Nanguo Metropolis Daily
- Native name: 南国都市报
- Type: Daily newspaper
- Format: Tabloid
- Owner: Hainan Daily Newspaper Industry Group
- Publisher: Nanguo Metropolis Daily Agency
- Founded: January 1, 2001
- Language: Chinese
- Headquarters: Haikou
- Website: szb.ngdsb.cn

= Nanguo Metropolis Daily =

Simplified Chinese newspaper

The Nanguo Metropolis Daily (南国都市报 (南國都市報, Nánguó dūshì bào)), also known as South China Metropolis Daily or South China Metropolitan Daily, is a Haikou-based Chinese language daily newspaper published in Hainan, China. The newspaper is a sub-paper of Hainan Daily.

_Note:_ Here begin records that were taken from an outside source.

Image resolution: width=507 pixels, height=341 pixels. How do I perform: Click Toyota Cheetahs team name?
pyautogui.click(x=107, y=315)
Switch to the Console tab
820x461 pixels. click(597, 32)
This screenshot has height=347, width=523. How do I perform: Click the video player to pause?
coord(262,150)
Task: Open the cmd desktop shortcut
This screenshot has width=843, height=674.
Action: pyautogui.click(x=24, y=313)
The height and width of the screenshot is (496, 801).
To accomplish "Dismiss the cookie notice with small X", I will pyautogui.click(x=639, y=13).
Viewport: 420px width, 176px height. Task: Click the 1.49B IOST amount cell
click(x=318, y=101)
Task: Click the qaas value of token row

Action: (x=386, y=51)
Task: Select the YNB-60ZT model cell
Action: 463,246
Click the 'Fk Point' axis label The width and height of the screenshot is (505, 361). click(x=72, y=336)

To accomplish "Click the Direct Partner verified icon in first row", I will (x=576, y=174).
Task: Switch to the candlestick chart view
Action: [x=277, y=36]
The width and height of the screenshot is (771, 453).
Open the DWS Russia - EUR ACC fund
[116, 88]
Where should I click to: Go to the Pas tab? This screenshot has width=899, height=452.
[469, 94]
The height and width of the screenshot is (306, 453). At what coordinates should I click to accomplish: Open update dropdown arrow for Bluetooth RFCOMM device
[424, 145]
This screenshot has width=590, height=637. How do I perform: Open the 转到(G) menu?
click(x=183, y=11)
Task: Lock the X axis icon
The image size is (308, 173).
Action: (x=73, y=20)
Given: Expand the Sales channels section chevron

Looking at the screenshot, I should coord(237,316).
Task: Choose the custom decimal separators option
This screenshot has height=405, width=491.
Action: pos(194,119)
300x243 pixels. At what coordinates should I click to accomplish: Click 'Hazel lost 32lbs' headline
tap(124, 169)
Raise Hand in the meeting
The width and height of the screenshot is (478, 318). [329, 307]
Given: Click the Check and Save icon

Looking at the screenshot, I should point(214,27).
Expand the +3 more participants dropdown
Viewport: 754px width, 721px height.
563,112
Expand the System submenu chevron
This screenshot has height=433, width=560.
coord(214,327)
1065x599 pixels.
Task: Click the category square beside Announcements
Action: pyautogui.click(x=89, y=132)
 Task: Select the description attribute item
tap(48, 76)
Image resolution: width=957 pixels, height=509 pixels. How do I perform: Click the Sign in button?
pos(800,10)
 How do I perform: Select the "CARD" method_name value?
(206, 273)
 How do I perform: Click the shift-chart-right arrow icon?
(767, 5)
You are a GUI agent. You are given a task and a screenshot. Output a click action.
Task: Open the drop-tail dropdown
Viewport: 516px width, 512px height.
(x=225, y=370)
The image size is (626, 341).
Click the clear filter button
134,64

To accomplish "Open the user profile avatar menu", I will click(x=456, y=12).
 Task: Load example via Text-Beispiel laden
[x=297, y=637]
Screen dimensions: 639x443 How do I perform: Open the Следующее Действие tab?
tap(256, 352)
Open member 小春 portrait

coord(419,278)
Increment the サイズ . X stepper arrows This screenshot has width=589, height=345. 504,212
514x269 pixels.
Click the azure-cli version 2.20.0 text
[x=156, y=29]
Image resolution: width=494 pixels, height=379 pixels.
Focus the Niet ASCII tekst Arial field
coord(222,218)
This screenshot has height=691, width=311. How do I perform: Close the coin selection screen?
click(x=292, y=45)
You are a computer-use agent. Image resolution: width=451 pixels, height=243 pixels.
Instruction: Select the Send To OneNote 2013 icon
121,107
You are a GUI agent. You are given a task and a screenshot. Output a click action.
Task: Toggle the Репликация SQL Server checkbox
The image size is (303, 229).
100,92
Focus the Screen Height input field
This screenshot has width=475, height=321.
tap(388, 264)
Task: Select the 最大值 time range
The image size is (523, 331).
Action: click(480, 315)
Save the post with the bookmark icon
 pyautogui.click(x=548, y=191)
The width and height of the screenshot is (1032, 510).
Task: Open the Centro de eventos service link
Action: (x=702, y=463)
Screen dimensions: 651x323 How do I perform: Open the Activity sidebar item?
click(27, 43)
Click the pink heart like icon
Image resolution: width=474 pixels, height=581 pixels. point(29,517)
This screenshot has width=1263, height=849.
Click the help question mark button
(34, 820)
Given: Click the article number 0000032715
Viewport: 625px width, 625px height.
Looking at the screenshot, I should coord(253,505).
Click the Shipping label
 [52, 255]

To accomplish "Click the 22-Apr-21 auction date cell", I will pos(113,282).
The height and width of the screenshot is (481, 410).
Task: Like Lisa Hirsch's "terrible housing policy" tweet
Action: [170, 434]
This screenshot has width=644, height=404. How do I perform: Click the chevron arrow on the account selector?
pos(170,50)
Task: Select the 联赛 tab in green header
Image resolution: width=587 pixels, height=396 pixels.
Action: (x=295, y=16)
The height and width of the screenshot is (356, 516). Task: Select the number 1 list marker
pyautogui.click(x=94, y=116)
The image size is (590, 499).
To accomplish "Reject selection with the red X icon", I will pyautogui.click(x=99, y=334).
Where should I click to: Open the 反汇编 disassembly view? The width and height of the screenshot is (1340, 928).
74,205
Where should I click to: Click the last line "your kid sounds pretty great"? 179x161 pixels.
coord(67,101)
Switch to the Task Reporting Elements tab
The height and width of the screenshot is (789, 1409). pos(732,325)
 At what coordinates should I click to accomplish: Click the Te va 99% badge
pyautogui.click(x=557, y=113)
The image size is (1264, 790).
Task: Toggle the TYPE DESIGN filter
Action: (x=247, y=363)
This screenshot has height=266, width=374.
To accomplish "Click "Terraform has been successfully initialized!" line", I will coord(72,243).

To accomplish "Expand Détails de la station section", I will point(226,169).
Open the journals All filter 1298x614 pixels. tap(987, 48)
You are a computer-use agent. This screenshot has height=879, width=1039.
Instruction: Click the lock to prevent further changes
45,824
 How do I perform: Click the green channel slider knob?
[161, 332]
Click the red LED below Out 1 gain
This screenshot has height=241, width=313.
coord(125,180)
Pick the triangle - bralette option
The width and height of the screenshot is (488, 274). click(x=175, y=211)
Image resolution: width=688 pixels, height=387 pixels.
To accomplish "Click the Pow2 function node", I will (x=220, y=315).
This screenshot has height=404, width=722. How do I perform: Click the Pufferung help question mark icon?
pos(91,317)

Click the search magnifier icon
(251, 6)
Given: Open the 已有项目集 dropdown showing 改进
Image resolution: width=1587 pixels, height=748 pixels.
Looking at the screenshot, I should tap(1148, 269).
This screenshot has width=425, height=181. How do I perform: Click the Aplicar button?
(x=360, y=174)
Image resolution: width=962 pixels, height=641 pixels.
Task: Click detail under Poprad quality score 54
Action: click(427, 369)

Nanguo Metropolis Daily was sponsored and is supervised by the Hainan Daily Newspaper Industry Group (海南日报报业集团). The newspaper is the first metropolis newspaper in Hainan.

Nanguo Metropolis Daily was launched on January 1, 2001, according to a poll by Central China Television (CCTV), the paper has the largest share of the newspaper market in Hainan. In 2009 the Nanguo News was rated in the top ten most innovative metropolitan newspapers in China.